● Exercise goal: Lay out each line of these records as a string in a JSON list, skipping blank lines.

(Data extracts)

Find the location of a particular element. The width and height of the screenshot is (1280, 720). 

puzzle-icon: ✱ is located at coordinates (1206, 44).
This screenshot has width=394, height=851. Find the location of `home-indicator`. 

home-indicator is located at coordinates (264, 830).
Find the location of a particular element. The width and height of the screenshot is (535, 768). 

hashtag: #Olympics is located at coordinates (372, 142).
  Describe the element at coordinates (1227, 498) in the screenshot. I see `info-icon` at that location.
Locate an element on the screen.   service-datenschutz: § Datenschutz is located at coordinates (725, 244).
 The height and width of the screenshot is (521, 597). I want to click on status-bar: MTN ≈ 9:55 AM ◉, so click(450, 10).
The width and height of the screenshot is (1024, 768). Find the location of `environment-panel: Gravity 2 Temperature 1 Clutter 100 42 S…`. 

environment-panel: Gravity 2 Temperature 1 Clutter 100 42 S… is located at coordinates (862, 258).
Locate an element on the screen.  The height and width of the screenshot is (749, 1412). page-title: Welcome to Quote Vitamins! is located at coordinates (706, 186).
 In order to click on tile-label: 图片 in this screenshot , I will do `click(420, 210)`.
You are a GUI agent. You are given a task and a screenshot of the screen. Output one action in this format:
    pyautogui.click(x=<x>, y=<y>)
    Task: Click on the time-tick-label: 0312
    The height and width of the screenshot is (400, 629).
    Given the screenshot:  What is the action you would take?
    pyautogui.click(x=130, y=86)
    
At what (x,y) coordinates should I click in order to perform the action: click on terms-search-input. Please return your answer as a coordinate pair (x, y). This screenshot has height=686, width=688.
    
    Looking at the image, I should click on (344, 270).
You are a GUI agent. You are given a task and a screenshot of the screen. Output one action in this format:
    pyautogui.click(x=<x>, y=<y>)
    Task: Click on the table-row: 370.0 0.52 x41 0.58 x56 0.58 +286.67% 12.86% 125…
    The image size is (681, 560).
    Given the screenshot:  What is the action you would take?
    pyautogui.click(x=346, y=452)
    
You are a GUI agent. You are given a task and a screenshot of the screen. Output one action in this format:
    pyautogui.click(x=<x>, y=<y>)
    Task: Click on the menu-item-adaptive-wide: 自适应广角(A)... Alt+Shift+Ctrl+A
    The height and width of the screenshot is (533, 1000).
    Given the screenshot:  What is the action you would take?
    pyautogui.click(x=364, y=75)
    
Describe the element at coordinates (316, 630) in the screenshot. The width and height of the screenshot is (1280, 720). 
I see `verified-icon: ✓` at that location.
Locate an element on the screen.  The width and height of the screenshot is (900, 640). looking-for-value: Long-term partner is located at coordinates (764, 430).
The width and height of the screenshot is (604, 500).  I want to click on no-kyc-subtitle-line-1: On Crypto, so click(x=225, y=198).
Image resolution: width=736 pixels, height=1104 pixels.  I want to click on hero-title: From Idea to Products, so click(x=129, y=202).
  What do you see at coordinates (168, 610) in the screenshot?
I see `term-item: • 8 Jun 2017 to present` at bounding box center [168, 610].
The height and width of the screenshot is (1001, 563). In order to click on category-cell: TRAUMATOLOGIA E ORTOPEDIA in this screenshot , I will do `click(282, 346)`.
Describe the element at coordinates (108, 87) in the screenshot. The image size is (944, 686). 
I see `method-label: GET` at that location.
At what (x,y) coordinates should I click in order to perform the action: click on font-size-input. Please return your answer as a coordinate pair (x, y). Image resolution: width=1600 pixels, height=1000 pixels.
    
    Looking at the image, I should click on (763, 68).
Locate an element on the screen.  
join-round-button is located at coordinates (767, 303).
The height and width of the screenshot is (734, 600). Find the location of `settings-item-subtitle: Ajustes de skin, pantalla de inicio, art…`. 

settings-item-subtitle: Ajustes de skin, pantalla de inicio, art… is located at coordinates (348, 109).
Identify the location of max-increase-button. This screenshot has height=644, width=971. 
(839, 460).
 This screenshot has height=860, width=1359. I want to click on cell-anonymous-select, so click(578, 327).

(End Data extracts)

● Solution to this exercise:
[
  "Find the location of a particular element. The width and height of the screenshot is (1280, 720). ",
  "puzzle-icon: ✱ is located at coordinates (1206, 44).",
  "This screenshot has width=394, height=851. Find the location of `home-indicator`. ",
  "home-indicator is located at coordinates (264, 830).",
  "Find the location of a particular element. The width and height of the screenshot is (535, 768). ",
  "hashtag: #Olympics is located at coordinates (372, 142).",
  "  Describe the element at coordinates (1227, 498) in the screenshot. I see `info-icon` at that location.",
  "Locate an element on the screen.   service-datenschutz: § Datenschutz is located at coordinates (725, 244).",
  " The height and width of the screenshot is (521, 597). I want to click on status-bar: MTN ≈ 9:55 AM ◉, so click(450, 10).",
  "The width and height of the screenshot is (1024, 768). Find the location of `environment-panel: Gravity 2 Temperature 1 Clutter 100 42 S…`. ",
  "environment-panel: Gravity 2 Temperature 1 Clutter 100 42 S… is located at coordinates (862, 258).",
  "Locate an element on the screen.  The height and width of the screenshot is (749, 1412). page-title: Welcome to Quote Vitamins! is located at coordinates (706, 186).",
  " In order to click on tile-label: 图片 in this screenshot , I will do `click(420, 210)`.",
  "You are a GUI agent. You are given a task and a screenshot of the screen. Output one action in this format:",
  "    pyautogui.click(x=<x>, y=<y>)",
  "    Task: Click on the time-tick-label: 0312",
  "    The height and width of the screenshot is (400, 629).",
  "    Given the screenshot:  What is the action you would take?",
  "    pyautogui.click(x=130, y=86)",
  "At what (x,y) coordinates should I click in order to perform the action: click on terms-search-input. Please return your answer as a coordinate pair (x, y). This screenshot has height=686, width=688.",
  "    Looking at the image, I should click on (344, 270).",
  "You are a GUI agent. You are given a task and a screenshot of the screen. Output one action in this format:",
  "    pyautogui.click(x=<x>, y=<y>)",
  "    Task: Click on the table-row: 370.0 0.52 x41 0.58 x56 0.58 +286.67% 12.86% 125…",
  "    The image size is (681, 560).",
  "    Given the screenshot:  What is the action you would take?",
  "    pyautogui.click(x=346, y=452)",
  "You are a GUI agent. You are given a task and a screenshot of the screen. Output one action in this format:",
  "    pyautogui.click(x=<x>, y=<y>)",
  "    Task: Click on the menu-item-adaptive-wide: 自适应广角(A)... Alt+Shift+Ctrl+A",
  "    The height and width of the screenshot is (533, 1000).",
  "    Given the screenshot:  What is the action you would take?",
  "    pyautogui.click(x=364, y=75)",
  "Describe the element at coordinates (316, 630) in the screenshot. The width and height of the screenshot is (1280, 720). ",
  "I see `verified-icon: ✓` at that location.",
  "Locate an element on the screen.  The width and height of the screenshot is (900, 640). looking-for-value: Long-term partner is located at coordinates (764, 430).",
  "The width and height of the screenshot is (604, 500).  I want to click on no-kyc-subtitle-line-1: On Crypto, so click(x=225, y=198).",
  "Image resolution: width=736 pixels, height=1104 pixels.  I want to click on hero-title: From Idea to Products, so click(x=129, y=202).",
  "  What do you see at coordinates (168, 610) in the screenshot?",
  "I see `term-item: • 8 Jun 2017 to present` at bounding box center [168, 610].",
  "The height and width of the screenshot is (1001, 563). In order to click on category-cell: TRAUMATOLOGIA E ORTOPEDIA in this screenshot , I will do `click(282, 346)`.",
  "Describe the element at coordinates (108, 87) in the screenshot. The image size is (944, 686). ",
  "I see `method-label: GET` at that location.",
  "At what (x,y) coordinates should I click in order to perform the action: click on font-size-input. Please return your answer as a coordinate pair (x, y). Image resolution: width=1600 pixels, height=1000 pixels.",
  "    Looking at the image, I should click on (763, 68).",
  "Locate an element on the screen.  ",
  "join-round-button is located at coordinates (767, 303).",
  "The height and width of the screenshot is (734, 600). Find the location of `settings-item-subtitle: Ajustes de skin, pantalla de inicio, art…`. ",
  "settings-item-subtitle: Ajustes de skin, pantalla de inicio, art… is located at coordinates (348, 109).",
  "Identify the location of max-increase-button. This screenshot has height=644, width=971. ",
  "(839, 460).",
  " This screenshot has height=860, width=1359. I want to click on cell-anonymous-select, so click(578, 327)."
]